私たち人間は、五感を使ってアナログな世界で生きています。生成AIのアウトプットを解釈し、自分の肉声として他者に影響力を行使しようとするには「ヒューマンスキル」と「コンセプチュアルスキル」が鍵です。
近藤:生成AIのアウトプットをただ横流しするだけでは、人は動かせません。そこに自分が納得した上での説得、そして「こうすべきだ」という判断を加える力が求められる時代ですね。そんな中、人間とAIはどのような関係を築くべきでしょうか。
及川:AIエージェントの世界では「自律」という言葉がよく使われますが、日本語で「自律」は「自分を律する」という意味です。しかし、AIが自分を律するかというと、まだできないと思うんですね。「ガードレールとしての人間」という存在は確実に必要です。モデルを作る上でのバイアス対策から、どういった出力や入力を許すかという設計まで、人間が関与しなければなりません。
私は業務に生成AIを組み込むとき、ガードレールとしてだけでなく「Human in The Loop(AIの処理サイクルに人間が必ず介在して確認・判断すること)」として、人間が絡む必要があると思っています。
私が工夫しているのが、あえてChatGPTやClaude、GeminiなどのWeb版を使わず、CLI(Command Line Interface)版を使うことです。Web版はメモリ機能が便利ですが、生成AIに主導権を渡しすぎている気がします。
CLI版でセッション情報をMarkdownファイルなどに自ら保存・管理し、次に使うときにそれを参照させる。これにより完全に自分が主導権を握れると思います。さらに、AIツールを乗り換えても自分のノウハウを引き継げるわけです。
近藤:それは興味深いです。つまり、生成AIが勝手に覚える「Web版のメモリ」ではなく、自分でコンテキストを管理し「自分のノウハウ」としていつでも他のAIツールに引き継げるようにする、“自分のRAG”を作っていくイメージですね。

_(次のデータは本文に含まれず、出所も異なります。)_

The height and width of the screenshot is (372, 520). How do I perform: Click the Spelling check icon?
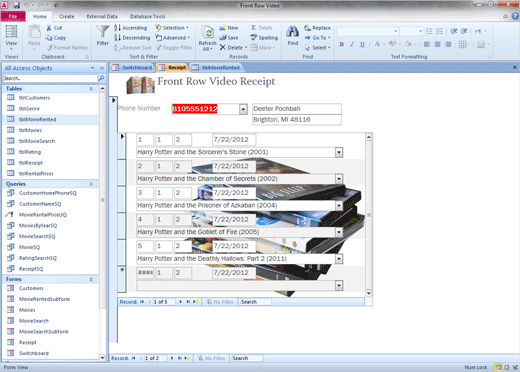click(254, 38)
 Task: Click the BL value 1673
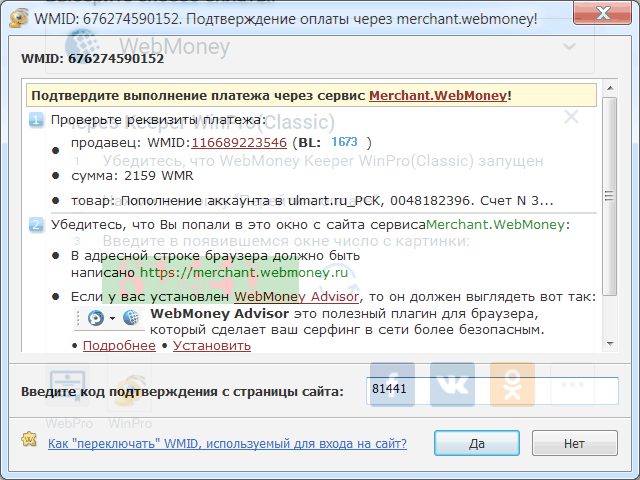tap(344, 143)
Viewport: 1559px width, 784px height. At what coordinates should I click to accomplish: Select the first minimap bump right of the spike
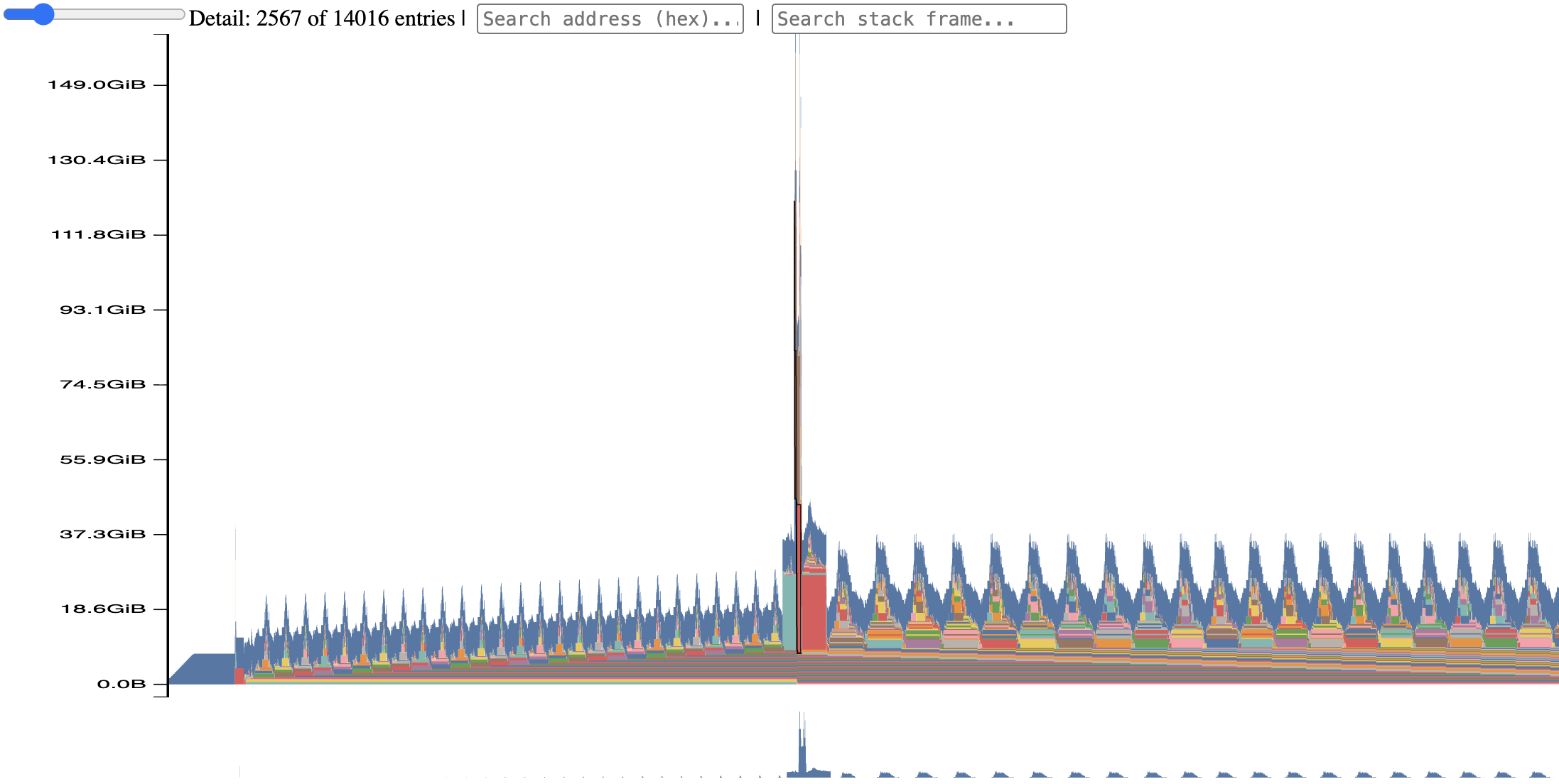pos(846,774)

及川:そのとおりです。自分で複数のエージェントを使い分けてコントロールできるようになるかもしれません。これが生成AIを強力なサポーターとして使いこなすための一つの実験的なアプローチです。
多くの企業が「生成AIで効率化された時間」を使えていない なぜ?
近藤:AI時代を生き抜くための成長戦略として、企業の組織はどのように変わっていくべきでしょうか。
及川:これは正解がない問いです。一ついえるのは、従来の企業は「ある正解に何回もたどり着ける」ように最適化されている、ということです。たとえば工場のように、設計図どおりに短期間で高品質なものを大量生産する“絶対の成功”があり、そのためにやるべきことが最適化されているわけです。

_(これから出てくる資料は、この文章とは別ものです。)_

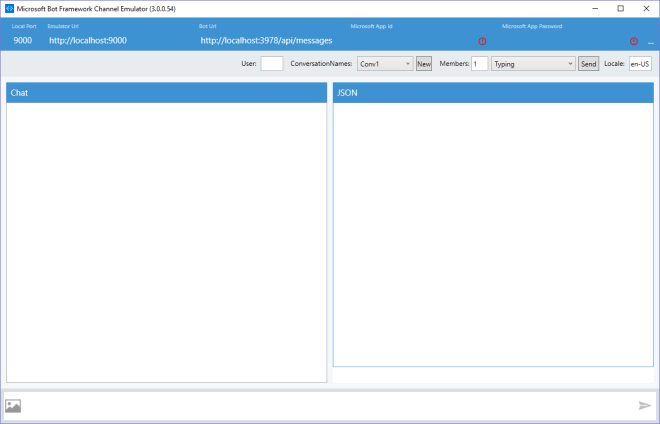Click the User input field
This screenshot has height=424, width=660.
[271, 64]
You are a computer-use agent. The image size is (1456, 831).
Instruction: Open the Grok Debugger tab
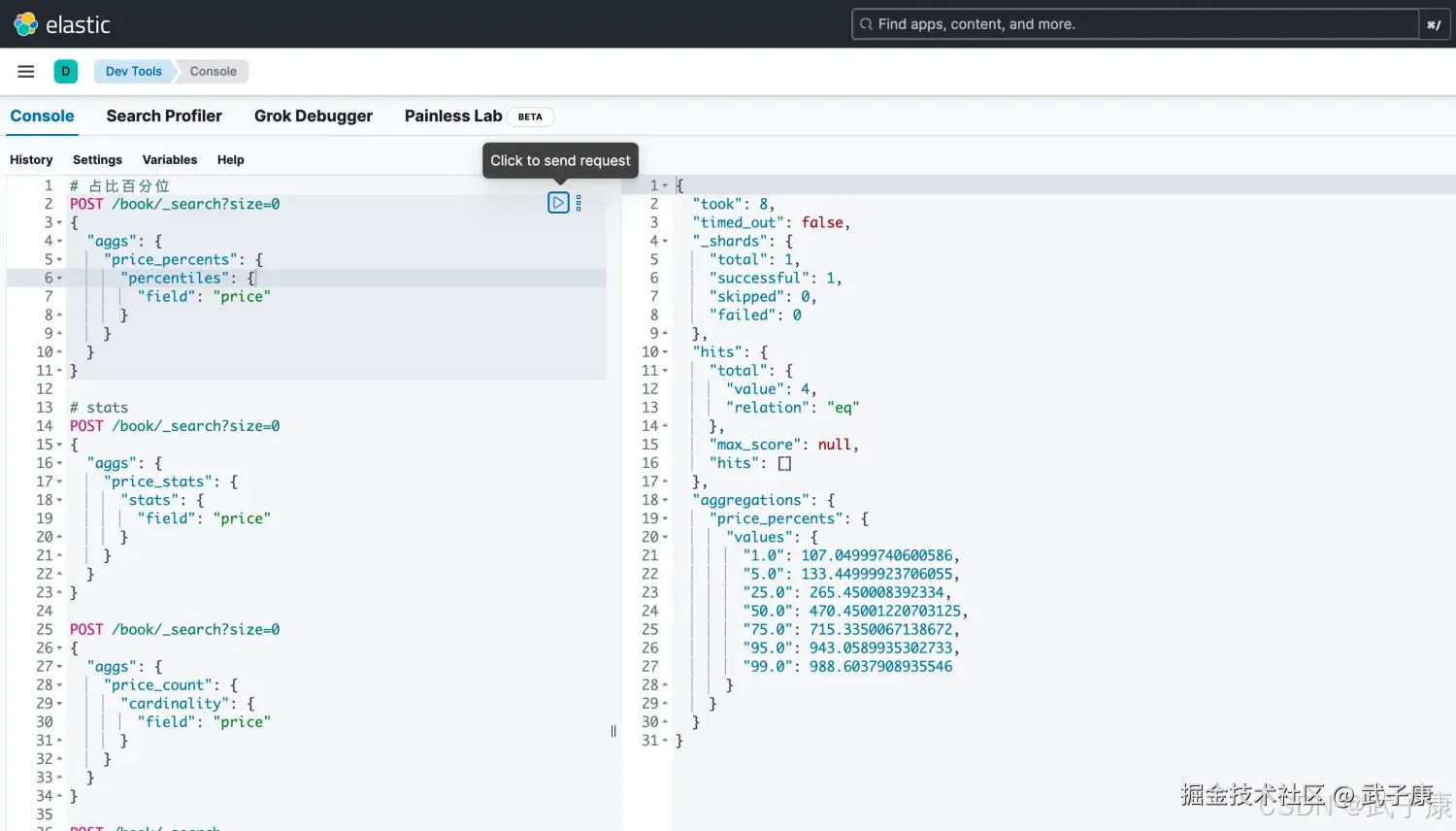(x=313, y=116)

しかし、VUCA時代といわれて久しい今、正解がない中で必要とされる能力は従来のそれとはまったく異なります。「人材の定義」そのものを大きく変えなければならない。
多くの企業は失敗から学べずにいます。「こうすれば成功する」という前提のもと、絶対の方程式を理解していない、もしくは実践できなかったこと=失敗だからです。
これからは「正解がない中で正解であろうものを一旦決めて、それが本当に正解かどうかを検証していく」ことを良しとする必要があります。そのためには、社員全員がビジョンに対する強い共感力をもつこと、そして「圧倒的な当事者意識」をもって進められる人材が不可欠です。
近藤:及川さんが企業を支援する際も、まずは人材育成や組織構造といった点にフォーカスしているのですか。
及川:そうですね。プロダクトマネージャーやテックリードがちゃんと育っていない、あるいはジョブ型雇用ができておらず「一人の人がなんでもやる」状況を目の当たりにしたこともあり、今では人材育成の仕事が増えています。
日本の大企業でも生成AIへの取り組みはまだ発展途上です。「うちの業種は関係ない」と、生成AIによる仕事の代替を対岸の火事のように見ている。そんなことは絶対ありません。今から5年後10年後、どの企業の社員も仕事の半分以上が生成AIに代替されるでしょう。
そのとき、ある社員の仕事の半分がなくなっても、本人が残り半分で何かできる能力を開発しない限り「同じ給料で5割の仕事をする」だけです。生成AIが生んだ余白で何をするのか本人も企業も考えなければならない。「こういう人材で今後こういう仕事をやるべきだ」という目的思考をもつのです。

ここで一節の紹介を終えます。